Exclude the pictures and transcribe the rest of the data below exactly.

§ **INPUT DATA**:
Content starts

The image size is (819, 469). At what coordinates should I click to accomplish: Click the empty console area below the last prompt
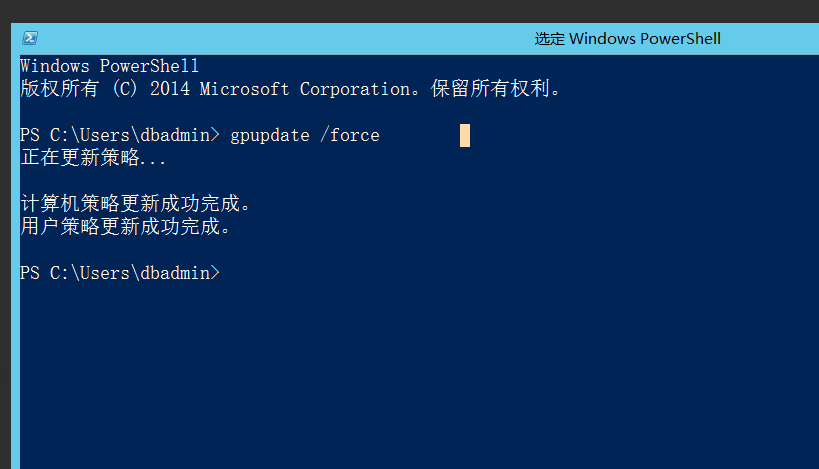418,376
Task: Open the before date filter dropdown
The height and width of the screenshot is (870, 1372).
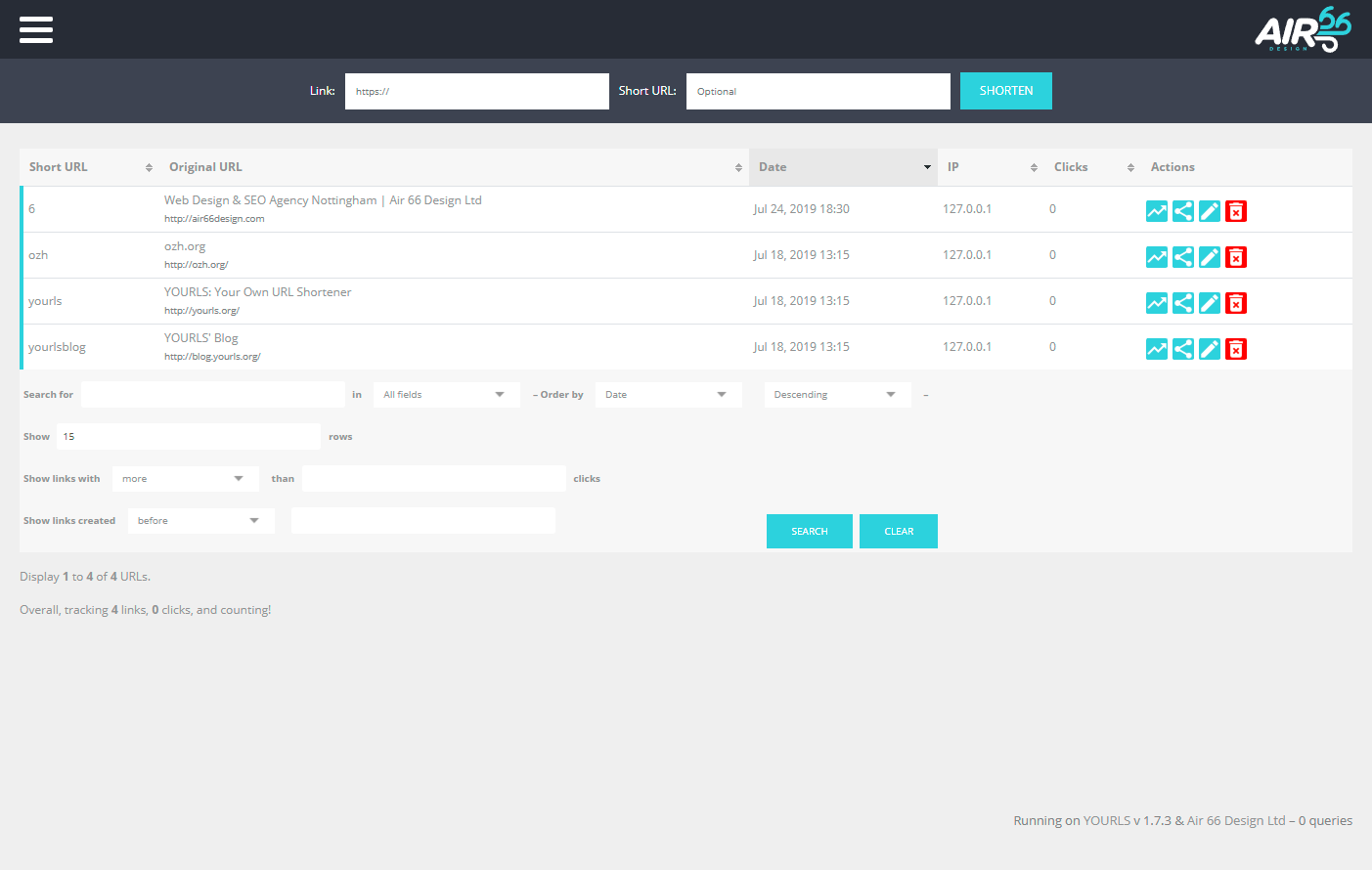Action: pos(200,521)
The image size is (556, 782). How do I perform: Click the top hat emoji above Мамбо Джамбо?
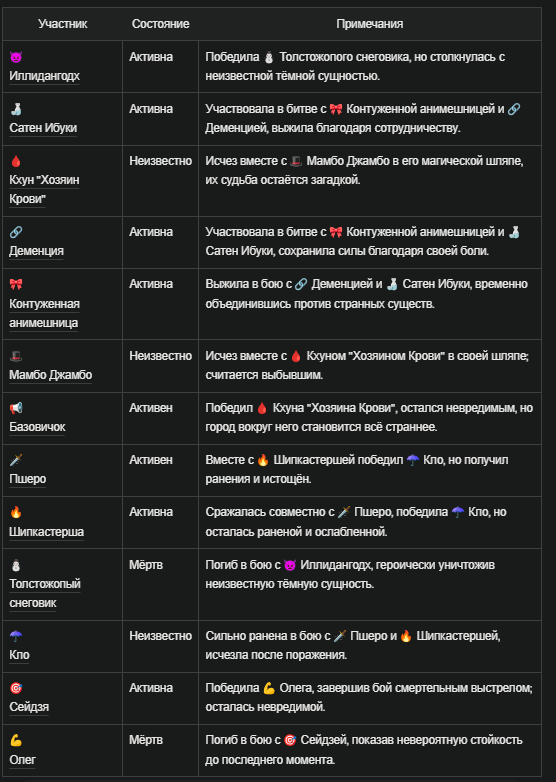[x=16, y=356]
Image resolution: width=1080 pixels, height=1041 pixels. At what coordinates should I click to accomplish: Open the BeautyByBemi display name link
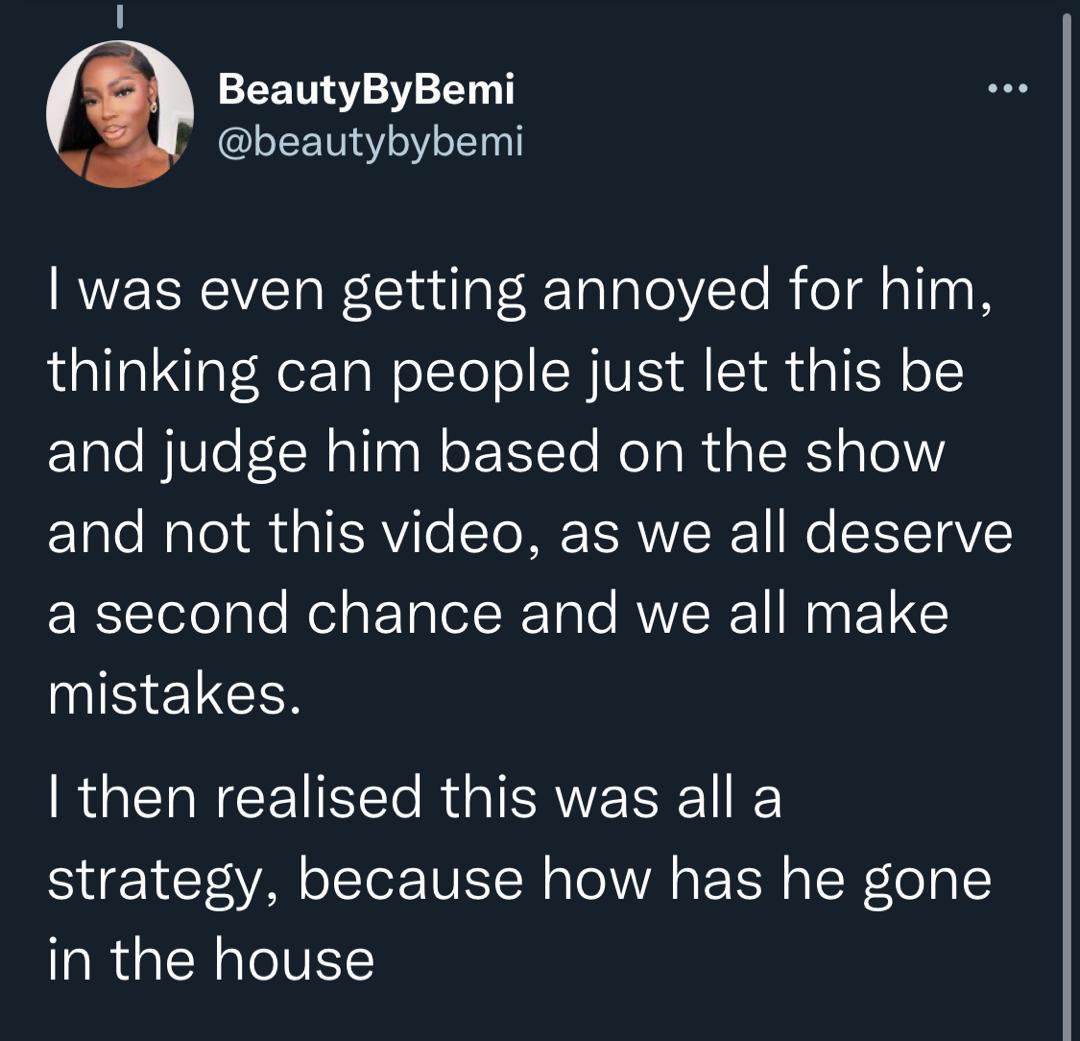click(366, 91)
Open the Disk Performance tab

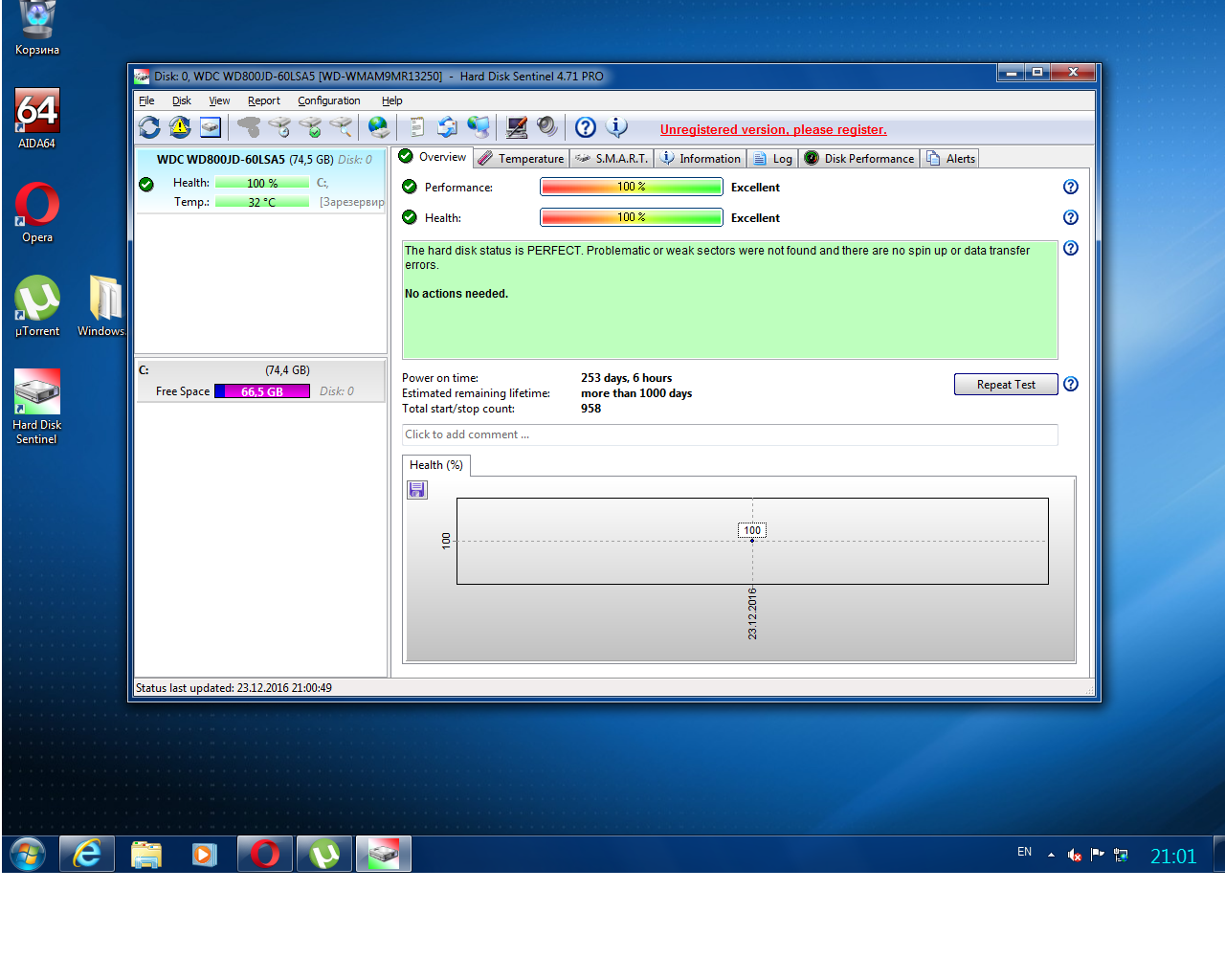[859, 159]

Content ends

§ **SOLVED PROBLEM**:
The image size is (819, 469). At what coordinates should I click to accomplish: Click the empty console area below the last prompt
418,376
Task: Open the before date filter dropdown
The height and width of the screenshot is (870, 1372).
Action: pos(200,521)
The image size is (556, 782). How do I perform: Click the top hat emoji above Мамбо Джамбо?
[x=16, y=356]
Image resolution: width=1080 pixels, height=1041 pixels. At what coordinates should I click to accomplish: Open the BeautyByBemi display name link
click(366, 91)
Open the Disk Performance tab

[859, 159]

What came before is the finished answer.